Challenge: Show every line of the records below that contains the string "from", matching upper and lower case exactly.

[start Material]

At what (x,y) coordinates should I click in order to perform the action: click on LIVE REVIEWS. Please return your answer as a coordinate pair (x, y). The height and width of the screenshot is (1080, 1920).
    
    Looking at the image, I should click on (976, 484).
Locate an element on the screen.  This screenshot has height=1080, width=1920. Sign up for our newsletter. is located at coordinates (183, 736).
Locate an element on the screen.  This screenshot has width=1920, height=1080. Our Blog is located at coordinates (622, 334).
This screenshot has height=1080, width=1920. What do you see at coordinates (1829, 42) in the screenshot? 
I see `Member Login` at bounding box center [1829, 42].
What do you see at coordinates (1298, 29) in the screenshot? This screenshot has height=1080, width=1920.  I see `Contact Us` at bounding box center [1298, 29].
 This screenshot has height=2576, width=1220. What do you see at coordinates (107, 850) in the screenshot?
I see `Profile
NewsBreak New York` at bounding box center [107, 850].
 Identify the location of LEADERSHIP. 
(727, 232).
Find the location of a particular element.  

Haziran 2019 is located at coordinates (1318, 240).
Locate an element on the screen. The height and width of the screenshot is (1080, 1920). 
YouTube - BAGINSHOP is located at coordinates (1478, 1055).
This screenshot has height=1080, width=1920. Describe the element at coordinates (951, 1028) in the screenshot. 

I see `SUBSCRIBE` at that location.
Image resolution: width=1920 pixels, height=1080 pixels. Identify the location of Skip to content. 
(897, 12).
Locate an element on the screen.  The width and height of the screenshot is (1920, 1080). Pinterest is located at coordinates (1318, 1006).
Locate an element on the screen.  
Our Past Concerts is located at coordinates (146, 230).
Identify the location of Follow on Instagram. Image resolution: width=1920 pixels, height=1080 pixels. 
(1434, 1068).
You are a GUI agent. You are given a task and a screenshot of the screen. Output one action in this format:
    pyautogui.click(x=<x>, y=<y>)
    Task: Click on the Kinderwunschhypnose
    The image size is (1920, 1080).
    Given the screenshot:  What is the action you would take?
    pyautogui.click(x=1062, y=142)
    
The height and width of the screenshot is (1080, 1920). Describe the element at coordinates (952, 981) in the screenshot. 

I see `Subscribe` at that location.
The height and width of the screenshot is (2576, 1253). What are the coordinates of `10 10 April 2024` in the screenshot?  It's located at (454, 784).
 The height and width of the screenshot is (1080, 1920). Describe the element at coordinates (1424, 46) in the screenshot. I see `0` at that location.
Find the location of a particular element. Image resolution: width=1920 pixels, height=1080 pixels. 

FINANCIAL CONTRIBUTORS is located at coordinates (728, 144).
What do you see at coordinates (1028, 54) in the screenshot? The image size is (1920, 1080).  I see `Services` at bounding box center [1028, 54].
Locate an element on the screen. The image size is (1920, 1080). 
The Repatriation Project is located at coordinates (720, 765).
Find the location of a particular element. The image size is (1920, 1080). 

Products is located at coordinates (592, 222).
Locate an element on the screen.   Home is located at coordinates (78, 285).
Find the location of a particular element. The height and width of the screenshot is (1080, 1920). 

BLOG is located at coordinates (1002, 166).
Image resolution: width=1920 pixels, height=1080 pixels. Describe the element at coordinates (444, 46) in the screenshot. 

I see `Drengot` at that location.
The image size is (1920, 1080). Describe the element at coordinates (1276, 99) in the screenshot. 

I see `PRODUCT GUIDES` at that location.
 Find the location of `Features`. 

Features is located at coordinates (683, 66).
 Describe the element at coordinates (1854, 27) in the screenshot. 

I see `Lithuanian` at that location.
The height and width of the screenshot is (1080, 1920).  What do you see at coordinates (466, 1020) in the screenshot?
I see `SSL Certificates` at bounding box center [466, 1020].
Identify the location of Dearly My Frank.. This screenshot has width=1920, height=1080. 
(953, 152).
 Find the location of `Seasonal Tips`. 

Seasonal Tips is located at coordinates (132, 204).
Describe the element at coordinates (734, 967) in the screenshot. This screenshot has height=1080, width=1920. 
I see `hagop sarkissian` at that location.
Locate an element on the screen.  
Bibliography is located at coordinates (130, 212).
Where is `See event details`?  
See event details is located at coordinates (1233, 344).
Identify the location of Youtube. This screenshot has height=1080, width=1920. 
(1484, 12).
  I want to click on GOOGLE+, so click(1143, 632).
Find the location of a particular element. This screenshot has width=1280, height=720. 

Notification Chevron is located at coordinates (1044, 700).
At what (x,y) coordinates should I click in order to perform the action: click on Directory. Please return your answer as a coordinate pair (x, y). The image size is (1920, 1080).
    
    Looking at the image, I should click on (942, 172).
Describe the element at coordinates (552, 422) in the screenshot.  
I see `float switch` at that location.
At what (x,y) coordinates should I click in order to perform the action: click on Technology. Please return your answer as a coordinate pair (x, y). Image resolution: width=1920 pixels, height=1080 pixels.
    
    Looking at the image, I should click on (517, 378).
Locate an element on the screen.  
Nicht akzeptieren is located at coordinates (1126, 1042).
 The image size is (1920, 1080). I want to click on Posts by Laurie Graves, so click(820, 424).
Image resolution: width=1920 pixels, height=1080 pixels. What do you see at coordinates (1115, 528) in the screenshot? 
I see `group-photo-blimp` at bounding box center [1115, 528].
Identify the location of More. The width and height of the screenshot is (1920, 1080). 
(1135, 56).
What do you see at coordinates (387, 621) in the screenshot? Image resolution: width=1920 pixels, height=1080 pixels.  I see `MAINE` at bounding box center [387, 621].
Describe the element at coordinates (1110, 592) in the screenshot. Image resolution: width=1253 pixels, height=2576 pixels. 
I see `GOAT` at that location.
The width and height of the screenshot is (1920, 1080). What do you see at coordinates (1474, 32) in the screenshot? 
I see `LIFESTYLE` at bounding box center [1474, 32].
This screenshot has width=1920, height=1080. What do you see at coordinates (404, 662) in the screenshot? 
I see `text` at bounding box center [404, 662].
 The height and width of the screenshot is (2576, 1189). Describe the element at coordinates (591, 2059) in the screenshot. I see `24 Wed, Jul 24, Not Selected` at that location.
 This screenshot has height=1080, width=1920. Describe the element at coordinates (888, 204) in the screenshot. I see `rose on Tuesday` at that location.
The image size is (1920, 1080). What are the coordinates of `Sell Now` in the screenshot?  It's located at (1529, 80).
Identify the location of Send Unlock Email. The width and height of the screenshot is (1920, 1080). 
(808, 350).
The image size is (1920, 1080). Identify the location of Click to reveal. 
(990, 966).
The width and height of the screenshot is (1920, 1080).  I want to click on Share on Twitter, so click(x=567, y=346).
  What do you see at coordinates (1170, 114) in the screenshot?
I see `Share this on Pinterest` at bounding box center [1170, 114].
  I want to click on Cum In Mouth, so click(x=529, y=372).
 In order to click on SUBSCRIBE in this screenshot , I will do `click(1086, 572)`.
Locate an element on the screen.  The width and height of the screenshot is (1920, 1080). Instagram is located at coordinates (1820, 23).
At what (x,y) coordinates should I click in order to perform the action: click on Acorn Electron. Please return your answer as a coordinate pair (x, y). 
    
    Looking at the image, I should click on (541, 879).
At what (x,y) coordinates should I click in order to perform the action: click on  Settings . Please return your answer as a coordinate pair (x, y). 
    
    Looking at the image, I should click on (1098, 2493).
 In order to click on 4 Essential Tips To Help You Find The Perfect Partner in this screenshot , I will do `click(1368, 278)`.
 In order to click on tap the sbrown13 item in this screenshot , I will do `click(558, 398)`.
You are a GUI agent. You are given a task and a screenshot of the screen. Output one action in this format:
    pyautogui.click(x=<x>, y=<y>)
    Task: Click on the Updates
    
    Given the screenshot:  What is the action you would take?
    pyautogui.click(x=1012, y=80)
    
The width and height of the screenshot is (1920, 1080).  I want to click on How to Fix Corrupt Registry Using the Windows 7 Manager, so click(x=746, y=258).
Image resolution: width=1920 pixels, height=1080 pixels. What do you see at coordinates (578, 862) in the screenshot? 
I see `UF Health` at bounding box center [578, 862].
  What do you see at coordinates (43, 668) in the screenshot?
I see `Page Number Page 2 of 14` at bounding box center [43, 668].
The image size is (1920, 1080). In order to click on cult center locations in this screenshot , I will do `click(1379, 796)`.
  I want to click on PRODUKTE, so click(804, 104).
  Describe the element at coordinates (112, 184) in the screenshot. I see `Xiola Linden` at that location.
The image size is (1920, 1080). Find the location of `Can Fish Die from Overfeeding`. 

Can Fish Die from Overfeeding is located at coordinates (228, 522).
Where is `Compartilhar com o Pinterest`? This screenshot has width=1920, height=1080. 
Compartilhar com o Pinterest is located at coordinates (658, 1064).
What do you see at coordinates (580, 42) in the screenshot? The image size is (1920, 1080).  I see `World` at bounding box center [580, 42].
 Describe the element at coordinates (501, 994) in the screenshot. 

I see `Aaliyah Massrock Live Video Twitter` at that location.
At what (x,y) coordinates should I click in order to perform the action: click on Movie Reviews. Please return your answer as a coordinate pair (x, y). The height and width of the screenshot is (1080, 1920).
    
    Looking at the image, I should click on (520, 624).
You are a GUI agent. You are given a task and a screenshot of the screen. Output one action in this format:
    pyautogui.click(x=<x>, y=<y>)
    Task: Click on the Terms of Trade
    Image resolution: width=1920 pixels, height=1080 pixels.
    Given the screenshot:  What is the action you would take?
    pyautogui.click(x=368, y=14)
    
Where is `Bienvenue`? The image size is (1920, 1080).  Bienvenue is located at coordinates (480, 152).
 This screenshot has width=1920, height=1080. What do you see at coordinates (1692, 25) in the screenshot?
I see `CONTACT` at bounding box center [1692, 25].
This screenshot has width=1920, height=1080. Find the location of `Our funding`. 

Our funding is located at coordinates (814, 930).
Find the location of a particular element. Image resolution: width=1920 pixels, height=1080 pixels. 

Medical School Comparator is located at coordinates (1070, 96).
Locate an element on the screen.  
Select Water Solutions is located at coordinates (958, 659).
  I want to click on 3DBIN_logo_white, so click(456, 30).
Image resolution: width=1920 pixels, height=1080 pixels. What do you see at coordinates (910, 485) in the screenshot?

[end Material]

The solution:
The image size is (1920, 1080). Find the location of `Can Fish Die from Overfeeding`. 
Can Fish Die from Overfeeding is located at coordinates (228, 522).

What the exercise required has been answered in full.